*** Opening of ENTRIES SUPPLIED ***
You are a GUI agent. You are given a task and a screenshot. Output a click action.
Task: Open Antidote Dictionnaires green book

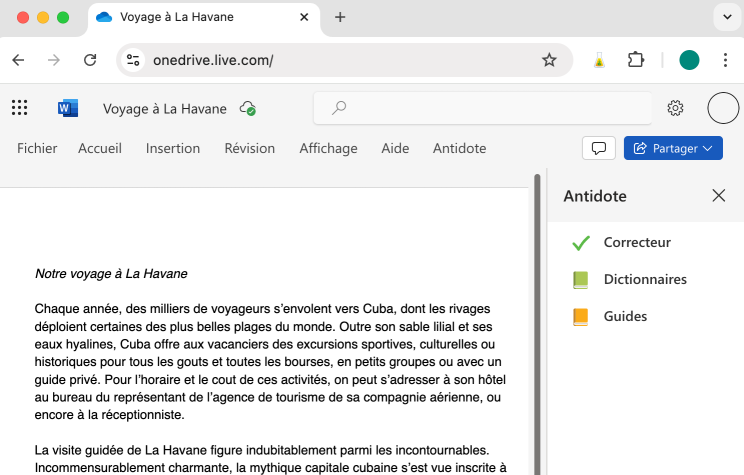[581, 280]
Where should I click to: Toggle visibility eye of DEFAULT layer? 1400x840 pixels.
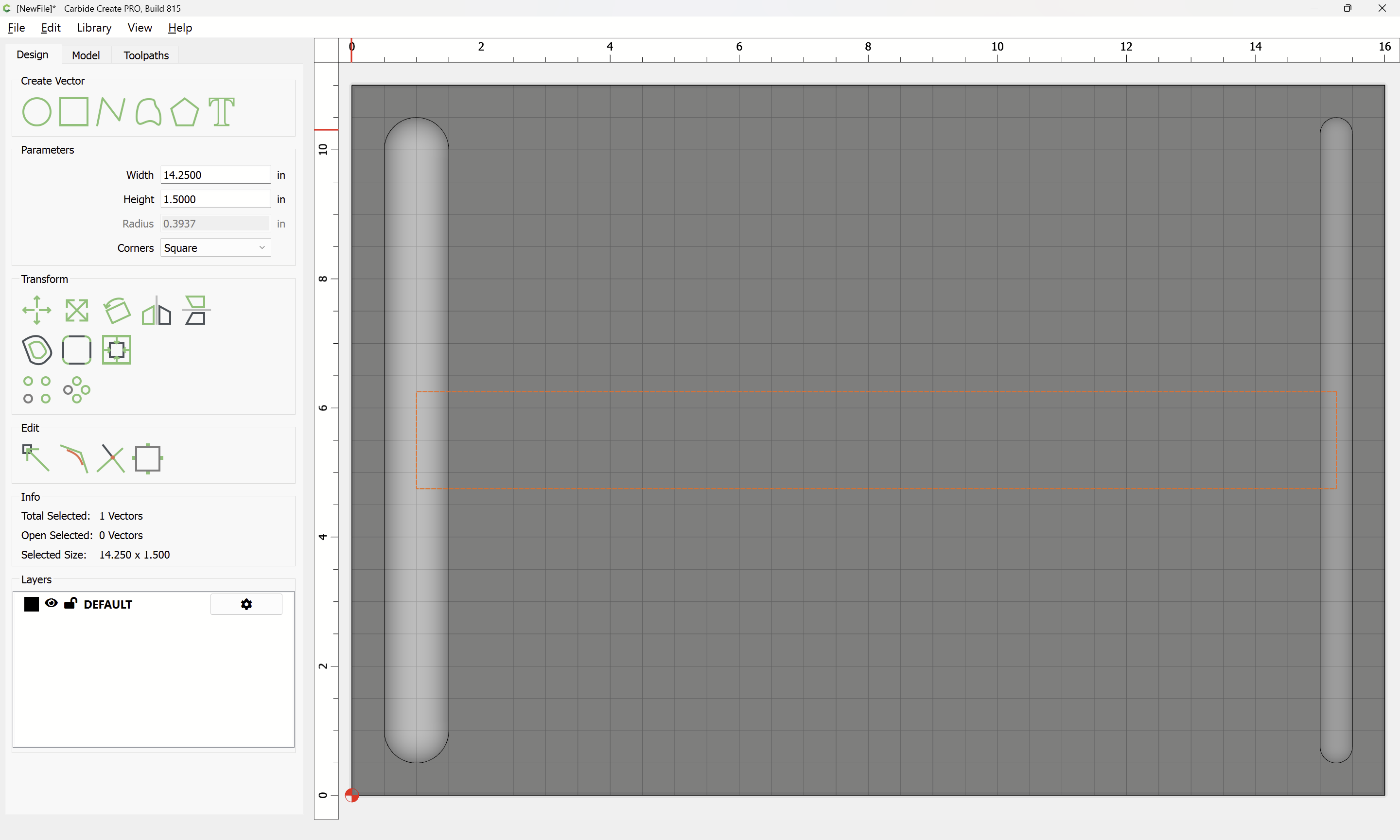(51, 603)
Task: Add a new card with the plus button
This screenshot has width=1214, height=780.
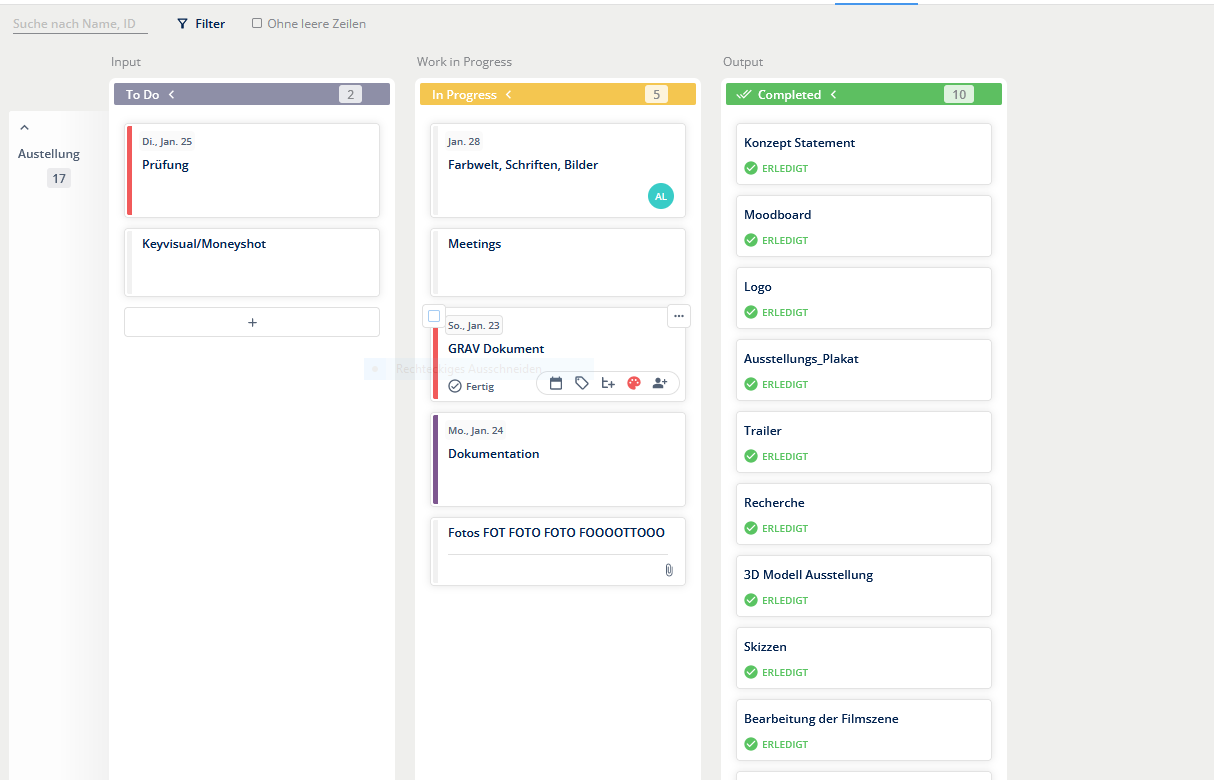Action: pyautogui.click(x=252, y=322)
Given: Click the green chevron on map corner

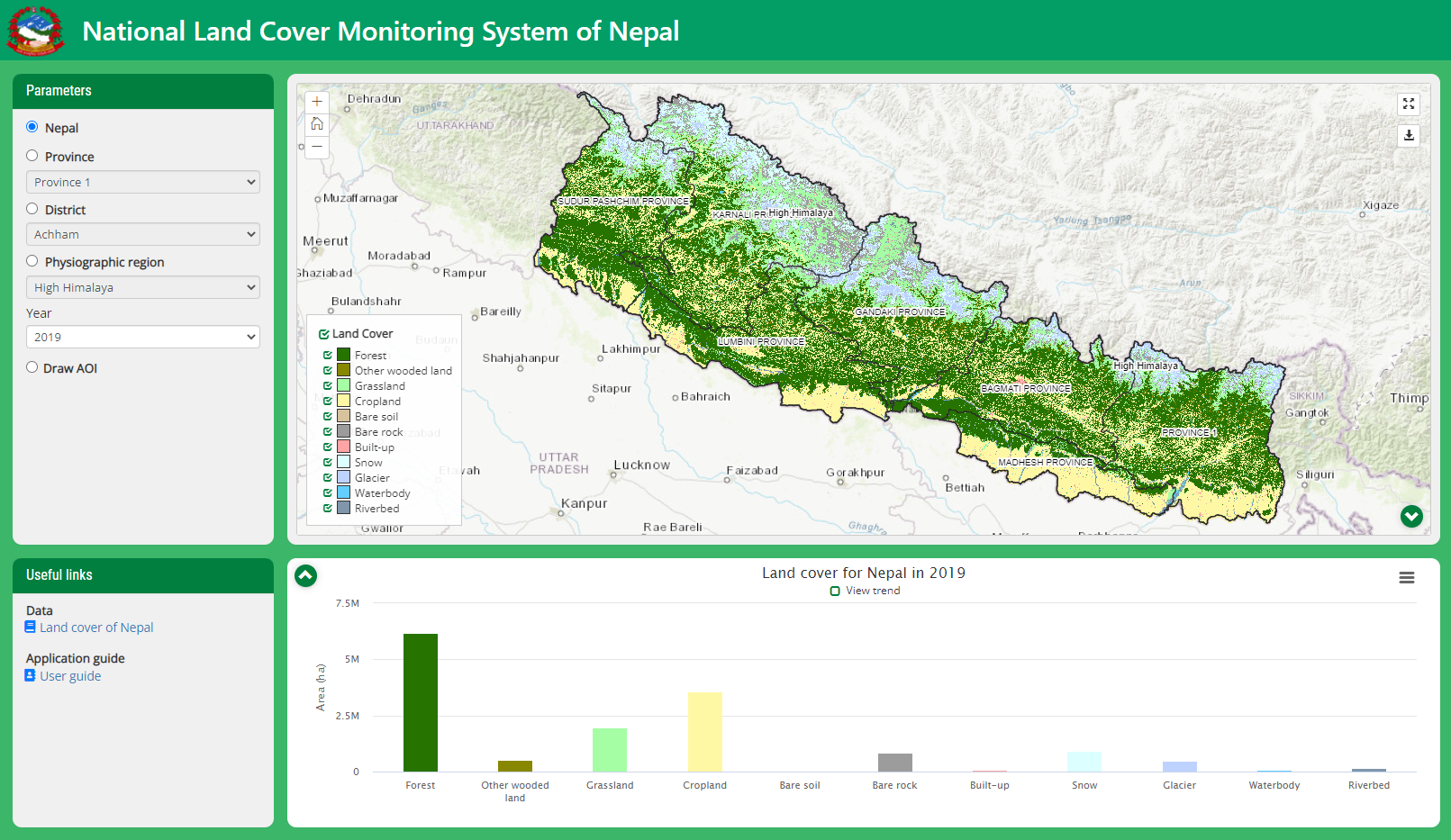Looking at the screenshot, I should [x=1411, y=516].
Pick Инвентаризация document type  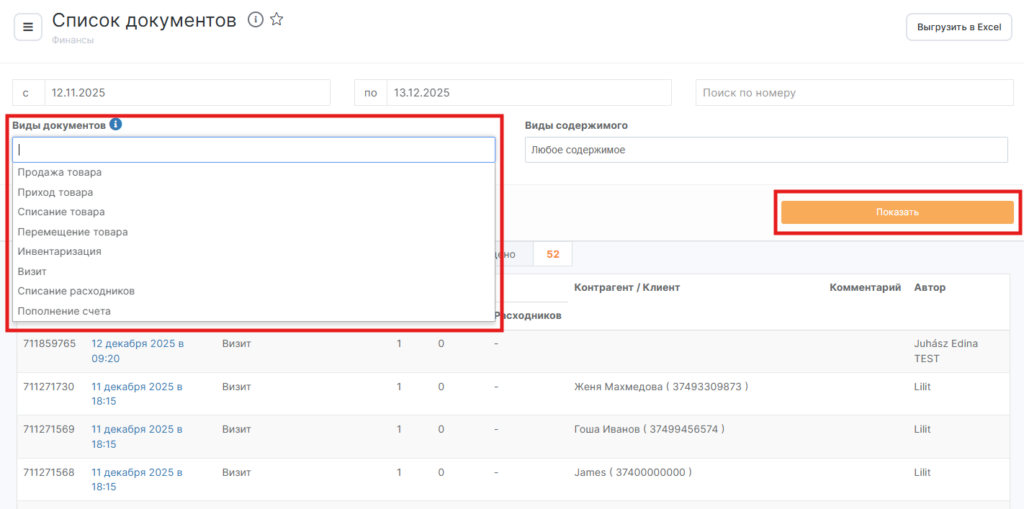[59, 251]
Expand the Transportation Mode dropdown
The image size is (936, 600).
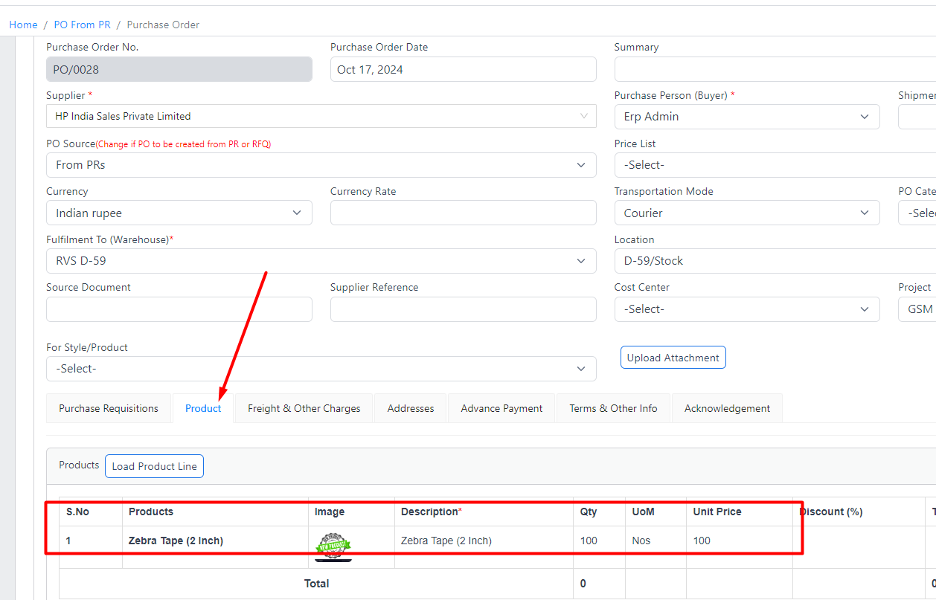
*** Close of ENTRIES SUPPLIED ***
◆ **WORK INSTRUCTIONS**
All lines from the line with "Expand the Transportation Mode dropdown" through the final line of the data, both included, are to be repeated exactly; no other lines and no pictures.

◆ **SOLUTION TO THE PROBLEM**
Expand the Transportation Mode dropdown
The image size is (936, 600).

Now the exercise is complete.